_TASK ITEM A_
Reproduce verbatim the passage of the article on Oxfordshire's community hospitals from "Oxfordshire Community Health" to "safe staffing levels.".
_TASK ITEM B_
Continue the article on Oxfordshire's community hospitals from the point at which it ends.

Patient care and staff safety will be at risk unless Oxfordshire's cottage hospitals are upgraded as a matter of urgency, according to an independent consultant.

A review of the county's nine community units said some may be forced to close because of staff shortages. The buildings were old, and not designed for modern healthcare.

Oxfordshire Community Health Council agreed with the report, but warned that the county's ageing population meant the hospitals would face increasing demand for their services in the future.

Oxfordshire's primary care trusts commissioned Liz Ollier to look at services in Witney, Thame, Wallingford, Wantage, Chipping Norton, Abingdon, Bicester, Henley and Didcot. She said problems included inadequate patient privacy, access difficulties and a lack of space.

She said: "As well as compromising patients' dignity and privacy, these problems also present a health-and-safety risk to staff."

The report said: "The recruitment shortage in the nursing workforce is a major factor and some services may have to close because they cannot provide safe staffing levels.

"While nothing, at this point, has been decided, doing nothing compromises patient care and staff safety, and is not an option.

"The future direction of community hospitals needs to be discussed as a matter of urgency by health, social care and community organisations, by staff and by the public."

Community hospitals are looked after by Oxfordshire's five primary care trusts and staffed by their own nurses and GPs.

They are used for rehabilitation and respite of the elderly and infirm, day care, and specialist clinics, as well as providing care for patients discharged from major hospitals.

At the moment, staff shortages mean six out of a total 280 beds are closed across the nine sites.

Ms Ollier said whatever a patient's needs, most of the community hospitals had the same facilities. For example, those having rehabilitation treatment were not separated from the terminally ill.

_DATA EXCERPT_
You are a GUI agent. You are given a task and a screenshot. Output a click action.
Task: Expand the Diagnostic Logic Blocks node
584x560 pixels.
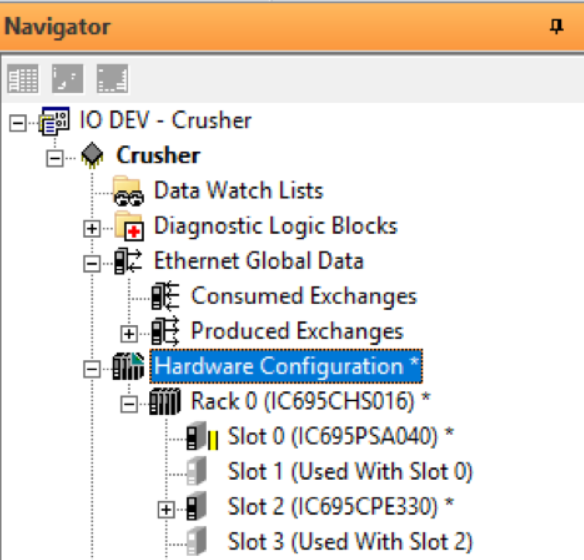(92, 229)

_RESULT A_
Oxfordshire Community Health Council agreed with the report, but warned that the county's ageing population meant the hospitals would face increasing demand for their services in the future.

Oxfordshire's primary care trusts commissioned Liz Ollier to look at services in Witney, Thame, Wallingford, Wantage, Chipping Norton, Abingdon, Bicester, Henley and Didcot. She said problems included inadequate patient privacy, access difficulties and a lack of space.

She said: "As well as compromising patients' dignity and privacy, these problems also present a health-and-safety risk to staff."

The report said: "The recruitment shortage in the nursing workforce is a major factor and some services may have to close because they cannot provide safe staffing levels.

_RESULT B_
PCT managers are now setting up a county-wide project team to look at ways to improve community hospital services.

Spokesman Ms Helen Peggs said they were still in the early stages and it was not known how long it would take before the hospitals were upgraded or how much it would cost.

She said: "There's a lot of work to be done to see how to modernise services and no conclusions have been made yet.

"What the review says is that some community hospital buildings are quite old and in need of constant maintenance. We can't just sit back and let things go by. The buildings are just not good enough for another decade."

Oxfordshire Community Health Council chief officer Mrs Linda Waxen said members had battled to save community hospitals before Burford and Watlington were closed in 1999, but did realise that some of the smaller units could not offer very specialist care.

She said: "In Oxfordshire's stroke strategy for example, the latest discussion is that it's to be developed across the county, but it can't be done in all the community hospitals, so what happens to the others?

"It's a bullet that's got to be bitten. We understand the dilemma they are facing, but with the aging population it would be very silly to pull the plug on any services because they could be in demand in the future."